(Assignment)
Down to the final line, print the records again exactly.

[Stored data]
------------------------------------------------

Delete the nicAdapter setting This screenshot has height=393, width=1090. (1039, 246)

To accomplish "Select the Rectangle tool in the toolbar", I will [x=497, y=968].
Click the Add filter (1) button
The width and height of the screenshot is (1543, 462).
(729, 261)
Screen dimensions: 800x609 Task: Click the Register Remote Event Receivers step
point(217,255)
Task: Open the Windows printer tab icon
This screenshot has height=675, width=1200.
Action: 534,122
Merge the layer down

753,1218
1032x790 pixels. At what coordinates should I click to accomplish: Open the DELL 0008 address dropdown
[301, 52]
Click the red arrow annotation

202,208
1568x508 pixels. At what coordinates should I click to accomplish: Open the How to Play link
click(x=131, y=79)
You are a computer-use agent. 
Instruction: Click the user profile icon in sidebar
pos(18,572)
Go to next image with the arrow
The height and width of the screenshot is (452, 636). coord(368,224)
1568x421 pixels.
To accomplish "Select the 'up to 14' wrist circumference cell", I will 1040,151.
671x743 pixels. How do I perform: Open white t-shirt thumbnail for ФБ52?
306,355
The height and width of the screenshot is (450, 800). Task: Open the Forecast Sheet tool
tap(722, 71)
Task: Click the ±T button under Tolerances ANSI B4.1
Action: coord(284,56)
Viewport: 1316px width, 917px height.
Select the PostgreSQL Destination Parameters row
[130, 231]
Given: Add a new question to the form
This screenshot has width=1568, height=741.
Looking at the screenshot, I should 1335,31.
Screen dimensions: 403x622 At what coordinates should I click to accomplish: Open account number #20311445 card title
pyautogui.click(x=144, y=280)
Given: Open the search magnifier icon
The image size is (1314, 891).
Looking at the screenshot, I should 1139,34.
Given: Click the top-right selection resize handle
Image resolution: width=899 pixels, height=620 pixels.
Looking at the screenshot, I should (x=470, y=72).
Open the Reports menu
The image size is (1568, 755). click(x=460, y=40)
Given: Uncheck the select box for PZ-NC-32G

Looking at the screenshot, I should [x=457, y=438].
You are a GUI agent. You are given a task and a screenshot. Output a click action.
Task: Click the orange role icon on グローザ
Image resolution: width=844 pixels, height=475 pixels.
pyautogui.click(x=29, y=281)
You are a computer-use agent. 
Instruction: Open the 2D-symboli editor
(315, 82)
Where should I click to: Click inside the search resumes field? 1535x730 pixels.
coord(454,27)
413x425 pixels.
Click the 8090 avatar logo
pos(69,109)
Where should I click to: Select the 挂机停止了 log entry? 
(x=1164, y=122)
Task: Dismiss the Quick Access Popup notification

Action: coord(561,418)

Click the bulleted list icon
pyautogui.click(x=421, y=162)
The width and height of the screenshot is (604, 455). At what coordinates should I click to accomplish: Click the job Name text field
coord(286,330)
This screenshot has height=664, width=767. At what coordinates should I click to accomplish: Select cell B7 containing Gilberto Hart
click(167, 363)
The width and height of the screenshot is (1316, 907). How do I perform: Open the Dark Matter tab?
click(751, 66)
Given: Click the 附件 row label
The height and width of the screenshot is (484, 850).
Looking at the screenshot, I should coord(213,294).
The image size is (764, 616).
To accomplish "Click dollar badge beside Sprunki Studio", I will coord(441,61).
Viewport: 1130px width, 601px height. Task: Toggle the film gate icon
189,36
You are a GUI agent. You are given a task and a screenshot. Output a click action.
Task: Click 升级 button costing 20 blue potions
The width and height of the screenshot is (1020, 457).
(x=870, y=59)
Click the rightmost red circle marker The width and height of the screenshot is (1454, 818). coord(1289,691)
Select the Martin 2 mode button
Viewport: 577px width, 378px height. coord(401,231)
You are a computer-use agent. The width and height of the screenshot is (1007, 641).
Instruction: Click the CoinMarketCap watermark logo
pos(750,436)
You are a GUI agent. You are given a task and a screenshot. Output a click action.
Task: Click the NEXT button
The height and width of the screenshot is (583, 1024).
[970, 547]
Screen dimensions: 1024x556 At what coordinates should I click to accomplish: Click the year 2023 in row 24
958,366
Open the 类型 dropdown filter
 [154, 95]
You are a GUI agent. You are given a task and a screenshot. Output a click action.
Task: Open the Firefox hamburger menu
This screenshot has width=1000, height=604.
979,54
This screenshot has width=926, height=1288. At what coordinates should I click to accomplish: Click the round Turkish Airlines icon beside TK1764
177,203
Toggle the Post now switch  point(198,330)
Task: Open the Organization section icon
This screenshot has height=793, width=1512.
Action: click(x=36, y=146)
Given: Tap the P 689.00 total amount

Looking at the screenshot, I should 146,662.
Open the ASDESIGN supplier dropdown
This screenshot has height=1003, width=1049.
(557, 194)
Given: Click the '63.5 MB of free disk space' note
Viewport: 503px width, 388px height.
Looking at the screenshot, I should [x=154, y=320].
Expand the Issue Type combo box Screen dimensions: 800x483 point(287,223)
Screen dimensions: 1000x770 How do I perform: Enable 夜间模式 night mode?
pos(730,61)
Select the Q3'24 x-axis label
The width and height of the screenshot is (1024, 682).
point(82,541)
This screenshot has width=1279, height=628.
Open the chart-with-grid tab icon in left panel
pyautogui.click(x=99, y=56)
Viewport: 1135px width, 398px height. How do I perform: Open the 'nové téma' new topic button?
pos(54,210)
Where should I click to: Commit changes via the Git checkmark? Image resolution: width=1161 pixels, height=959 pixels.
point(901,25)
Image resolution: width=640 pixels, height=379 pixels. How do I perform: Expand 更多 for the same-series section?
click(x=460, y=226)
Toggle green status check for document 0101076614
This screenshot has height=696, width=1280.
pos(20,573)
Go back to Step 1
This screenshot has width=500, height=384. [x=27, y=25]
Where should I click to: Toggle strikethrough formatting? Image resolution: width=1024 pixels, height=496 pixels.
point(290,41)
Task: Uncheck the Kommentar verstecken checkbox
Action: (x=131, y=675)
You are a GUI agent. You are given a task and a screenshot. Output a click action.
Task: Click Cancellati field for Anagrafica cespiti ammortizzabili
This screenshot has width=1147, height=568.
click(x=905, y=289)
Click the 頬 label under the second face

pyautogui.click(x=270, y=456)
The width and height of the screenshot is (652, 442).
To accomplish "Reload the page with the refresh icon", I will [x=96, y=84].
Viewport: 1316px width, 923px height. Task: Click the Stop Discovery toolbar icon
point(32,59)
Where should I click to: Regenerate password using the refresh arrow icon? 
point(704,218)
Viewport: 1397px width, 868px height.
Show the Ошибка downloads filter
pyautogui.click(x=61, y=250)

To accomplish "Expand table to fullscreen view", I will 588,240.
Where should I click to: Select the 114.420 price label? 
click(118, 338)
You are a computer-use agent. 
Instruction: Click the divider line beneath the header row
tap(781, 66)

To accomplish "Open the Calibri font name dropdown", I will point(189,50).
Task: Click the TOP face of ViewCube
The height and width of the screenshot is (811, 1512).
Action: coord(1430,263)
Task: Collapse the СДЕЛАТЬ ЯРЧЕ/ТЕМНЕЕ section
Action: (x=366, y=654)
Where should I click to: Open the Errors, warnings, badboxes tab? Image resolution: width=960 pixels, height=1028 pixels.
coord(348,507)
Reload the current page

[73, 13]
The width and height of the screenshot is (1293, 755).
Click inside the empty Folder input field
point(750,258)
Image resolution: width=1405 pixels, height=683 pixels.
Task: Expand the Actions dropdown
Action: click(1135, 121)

------------------------------------------------

(Answer for this exercise)
Delete the nicAdapter setting This screenshot has height=393, width=1090. (1039, 246)

To accomplish "Select the Rectangle tool in the toolbar", I will [x=497, y=968].
Click the Add filter (1) button
The width and height of the screenshot is (1543, 462).
(729, 261)
Screen dimensions: 800x609 Task: Click the Register Remote Event Receivers step
point(217,255)
Task: Open the Windows printer tab icon
This screenshot has height=675, width=1200.
Action: 534,122
Merge the layer down

753,1218
1032x790 pixels. At what coordinates should I click to accomplish: Open the DELL 0008 address dropdown
[301, 52]
Click the red arrow annotation

202,208
1568x508 pixels. At what coordinates should I click to accomplish: Open the How to Play link
click(x=131, y=79)
You are a computer-use agent. 
Instruction: Click the user profile icon in sidebar
pos(18,572)
Go to next image with the arrow
The height and width of the screenshot is (452, 636). coord(368,224)
1568x421 pixels.
To accomplish "Select the 'up to 14' wrist circumference cell", I will 1040,151.
671x743 pixels. How do I perform: Open white t-shirt thumbnail for ФБ52?
306,355
The height and width of the screenshot is (450, 800). Task: Open the Forecast Sheet tool
tap(722, 71)
Task: Click the ±T button under Tolerances ANSI B4.1
Action: coord(284,56)
Viewport: 1316px width, 917px height.
Select the PostgreSQL Destination Parameters row
[130, 231]
Given: Add a new question to the form
This screenshot has width=1568, height=741.
Looking at the screenshot, I should 1335,31.
Screen dimensions: 403x622 At what coordinates should I click to accomplish: Open account number #20311445 card title
pyautogui.click(x=144, y=280)
Given: Open the search magnifier icon
The image size is (1314, 891).
Looking at the screenshot, I should 1139,34.
Given: Click the top-right selection resize handle
Image resolution: width=899 pixels, height=620 pixels.
Looking at the screenshot, I should (x=470, y=72).
Open the Reports menu
The image size is (1568, 755). click(x=460, y=40)
Given: Uncheck the select box for PZ-NC-32G

Looking at the screenshot, I should [x=457, y=438].
You are a GUI agent. You are given a task and a screenshot. Output a click action.
Task: Click the orange role icon on グローザ
Image resolution: width=844 pixels, height=475 pixels.
pyautogui.click(x=29, y=281)
You are a computer-use agent. 
Instruction: Open the 2D-symboli editor
(315, 82)
Where should I click to: Click inside the search resumes field? 1535x730 pixels.
coord(454,27)
413x425 pixels.
Click the 8090 avatar logo
pos(69,109)
Where should I click to: Select the 挂机停止了 log entry? 
(x=1164, y=122)
Task: Dismiss the Quick Access Popup notification

Action: coord(561,418)

Click the bulleted list icon
pyautogui.click(x=421, y=162)
The width and height of the screenshot is (604, 455). At what coordinates should I click to accomplish: Click the job Name text field
coord(286,330)
This screenshot has height=664, width=767. At what coordinates should I click to accomplish: Select cell B7 containing Gilberto Hart
click(167, 363)
The width and height of the screenshot is (1316, 907). How do I perform: Open the Dark Matter tab?
click(751, 66)
Given: Click the 附件 row label
The height and width of the screenshot is (484, 850).
Looking at the screenshot, I should coord(213,294).
The image size is (764, 616).
To accomplish "Click dollar badge beside Sprunki Studio", I will coord(441,61).
Viewport: 1130px width, 601px height. Task: Toggle the film gate icon
189,36
You are a GUI agent. You are given a task and a screenshot. Output a click action.
Task: Click 升级 button costing 20 blue potions
The width and height of the screenshot is (1020, 457).
(x=870, y=59)
Click the rightmost red circle marker The width and height of the screenshot is (1454, 818). coord(1289,691)
Select the Martin 2 mode button
Viewport: 577px width, 378px height. coord(401,231)
You are a computer-use agent. The width and height of the screenshot is (1007, 641).
Instruction: Click the CoinMarketCap watermark logo
pos(750,436)
You are a GUI agent. You are given a task and a screenshot. Output a click action.
Task: Click the NEXT button
The height and width of the screenshot is (583, 1024).
[970, 547]
Screen dimensions: 1024x556 At what coordinates should I click to accomplish: Click the year 2023 in row 24
958,366
Open the 类型 dropdown filter
 [154, 95]
You are a GUI agent. You are given a task and a screenshot. Output a click action.
Task: Open the Firefox hamburger menu
This screenshot has width=1000, height=604.
979,54
This screenshot has width=926, height=1288. At what coordinates should I click to accomplish: Click the round Turkish Airlines icon beside TK1764
177,203
Toggle the Post now switch  point(198,330)
Task: Open the Organization section icon
This screenshot has height=793, width=1512.
Action: click(x=36, y=146)
Given: Tap the P 689.00 total amount

Looking at the screenshot, I should 146,662.
Open the ASDESIGN supplier dropdown
This screenshot has height=1003, width=1049.
(557, 194)
Given: Click the '63.5 MB of free disk space' note
Viewport: 503px width, 388px height.
Looking at the screenshot, I should [x=154, y=320].
Expand the Issue Type combo box Screen dimensions: 800x483 point(287,223)
Screen dimensions: 1000x770 How do I perform: Enable 夜间模式 night mode?
pos(730,61)
Select the Q3'24 x-axis label
The width and height of the screenshot is (1024, 682).
point(82,541)
This screenshot has width=1279, height=628.
Open the chart-with-grid tab icon in left panel
pyautogui.click(x=99, y=56)
Viewport: 1135px width, 398px height. How do I perform: Open the 'nové téma' new topic button?
pos(54,210)
Where should I click to: Commit changes via the Git checkmark? Image resolution: width=1161 pixels, height=959 pixels.
point(901,25)
Image resolution: width=640 pixels, height=379 pixels. How do I perform: Expand 更多 for the same-series section?
click(x=460, y=226)
Toggle green status check for document 0101076614
This screenshot has height=696, width=1280.
pos(20,573)
Go back to Step 1
This screenshot has width=500, height=384. [x=27, y=25]
Where should I click to: Toggle strikethrough formatting? Image resolution: width=1024 pixels, height=496 pixels.
point(290,41)
Task: Uncheck the Kommentar verstecken checkbox
Action: (x=131, y=675)
You are a GUI agent. You are given a task and a screenshot. Output a click action.
Task: Click Cancellati field for Anagrafica cespiti ammortizzabili
This screenshot has width=1147, height=568.
click(x=905, y=289)
Click the 頬 label under the second face

pyautogui.click(x=270, y=456)
The width and height of the screenshot is (652, 442).
To accomplish "Reload the page with the refresh icon", I will [x=96, y=84].
Viewport: 1316px width, 923px height. Task: Click the Stop Discovery toolbar icon
point(32,59)
Where should I click to: Regenerate password using the refresh arrow icon? 
point(704,218)
Viewport: 1397px width, 868px height.
Show the Ошибка downloads filter
pyautogui.click(x=61, y=250)

To accomplish "Expand table to fullscreen view", I will 588,240.
Where should I click to: Select the 114.420 price label? 
click(118, 338)
You are a computer-use agent. 
Instruction: Click the divider line beneath the header row
tap(781, 66)

To accomplish "Open the Calibri font name dropdown", I will point(189,50).
Task: Click the TOP face of ViewCube
The height and width of the screenshot is (811, 1512).
Action: coord(1430,263)
Task: Collapse the СДЕЛАТЬ ЯРЧЕ/ТЕМНЕЕ section
Action: (x=366, y=654)
Where should I click to: Open the Errors, warnings, badboxes tab? Image resolution: width=960 pixels, height=1028 pixels.
coord(348,507)
Reload the current page

[73, 13]
The width and height of the screenshot is (1293, 755).
Click inside the empty Folder input field
point(750,258)
Image resolution: width=1405 pixels, height=683 pixels.
Task: Expand the Actions dropdown
Action: click(1135, 121)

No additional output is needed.